■ **Data rows**

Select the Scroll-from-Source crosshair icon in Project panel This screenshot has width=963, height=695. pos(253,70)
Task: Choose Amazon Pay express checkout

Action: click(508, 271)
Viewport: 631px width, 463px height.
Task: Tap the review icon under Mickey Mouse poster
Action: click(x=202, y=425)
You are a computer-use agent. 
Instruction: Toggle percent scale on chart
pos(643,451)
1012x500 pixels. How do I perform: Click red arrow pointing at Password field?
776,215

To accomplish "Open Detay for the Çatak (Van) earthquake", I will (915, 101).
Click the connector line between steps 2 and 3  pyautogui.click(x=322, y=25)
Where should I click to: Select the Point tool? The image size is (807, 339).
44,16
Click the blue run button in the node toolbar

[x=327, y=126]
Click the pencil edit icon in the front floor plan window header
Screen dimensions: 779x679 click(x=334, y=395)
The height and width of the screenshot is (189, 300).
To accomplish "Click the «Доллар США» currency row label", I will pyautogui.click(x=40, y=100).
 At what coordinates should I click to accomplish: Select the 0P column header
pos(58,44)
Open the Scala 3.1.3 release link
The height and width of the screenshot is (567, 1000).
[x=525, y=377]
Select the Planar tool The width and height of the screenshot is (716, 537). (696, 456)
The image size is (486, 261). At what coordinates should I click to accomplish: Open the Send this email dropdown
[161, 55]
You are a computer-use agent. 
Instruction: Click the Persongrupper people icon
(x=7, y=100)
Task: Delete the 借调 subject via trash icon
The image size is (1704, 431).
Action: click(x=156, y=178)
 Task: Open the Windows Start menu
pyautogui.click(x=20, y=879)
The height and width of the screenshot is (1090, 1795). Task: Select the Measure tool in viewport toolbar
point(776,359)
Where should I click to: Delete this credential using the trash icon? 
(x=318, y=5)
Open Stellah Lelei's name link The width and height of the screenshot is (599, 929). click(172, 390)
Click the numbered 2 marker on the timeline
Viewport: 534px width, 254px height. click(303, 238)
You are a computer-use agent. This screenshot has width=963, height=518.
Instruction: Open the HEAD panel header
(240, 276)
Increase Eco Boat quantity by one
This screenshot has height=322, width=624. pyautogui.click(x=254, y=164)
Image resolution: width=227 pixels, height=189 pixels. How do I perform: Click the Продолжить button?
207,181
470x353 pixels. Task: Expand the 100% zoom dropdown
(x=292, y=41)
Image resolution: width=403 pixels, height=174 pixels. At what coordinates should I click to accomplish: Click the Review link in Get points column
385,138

■ **What needs to be done**
Copy out all of the rows above word for word, keeping each line unchanged.

■ **Finished exercise**
Select the Scroll-from-Source crosshair icon in Project panel This screenshot has width=963, height=695. pos(253,70)
Task: Choose Amazon Pay express checkout

Action: click(508, 271)
Viewport: 631px width, 463px height.
Task: Tap the review icon under Mickey Mouse poster
Action: click(x=202, y=425)
You are a computer-use agent. 
Instruction: Toggle percent scale on chart
pos(643,451)
1012x500 pixels. How do I perform: Click red arrow pointing at Password field?
776,215

To accomplish "Open Detay for the Çatak (Van) earthquake", I will (915, 101).
Click the connector line between steps 2 and 3  pyautogui.click(x=322, y=25)
Where should I click to: Select the Point tool? The image size is (807, 339).
44,16
Click the blue run button in the node toolbar

[x=327, y=126]
Click the pencil edit icon in the front floor plan window header
Screen dimensions: 779x679 click(x=334, y=395)
The height and width of the screenshot is (189, 300).
To accomplish "Click the «Доллар США» currency row label", I will pyautogui.click(x=40, y=100).
 At what coordinates should I click to accomplish: Select the 0P column header
pos(58,44)
Open the Scala 3.1.3 release link
The height and width of the screenshot is (567, 1000).
[x=525, y=377]
Select the Planar tool The width and height of the screenshot is (716, 537). (696, 456)
The image size is (486, 261). At what coordinates should I click to accomplish: Open the Send this email dropdown
[161, 55]
You are a computer-use agent. 
Instruction: Click the Persongrupper people icon
(x=7, y=100)
Task: Delete the 借调 subject via trash icon
The image size is (1704, 431).
Action: click(x=156, y=178)
 Task: Open the Windows Start menu
pyautogui.click(x=20, y=879)
The height and width of the screenshot is (1090, 1795). Task: Select the Measure tool in viewport toolbar
point(776,359)
Where should I click to: Delete this credential using the trash icon? 
(x=318, y=5)
Open Stellah Lelei's name link The width and height of the screenshot is (599, 929). click(172, 390)
Click the numbered 2 marker on the timeline
Viewport: 534px width, 254px height. click(303, 238)
You are a computer-use agent. This screenshot has width=963, height=518.
Instruction: Open the HEAD panel header
(240, 276)
Increase Eco Boat quantity by one
This screenshot has height=322, width=624. pyautogui.click(x=254, y=164)
Image resolution: width=227 pixels, height=189 pixels. How do I perform: Click the Продолжить button?
207,181
470x353 pixels. Task: Expand the 100% zoom dropdown
(x=292, y=41)
Image resolution: width=403 pixels, height=174 pixels. At what coordinates should I click to accomplish: Click the Review link in Get points column
385,138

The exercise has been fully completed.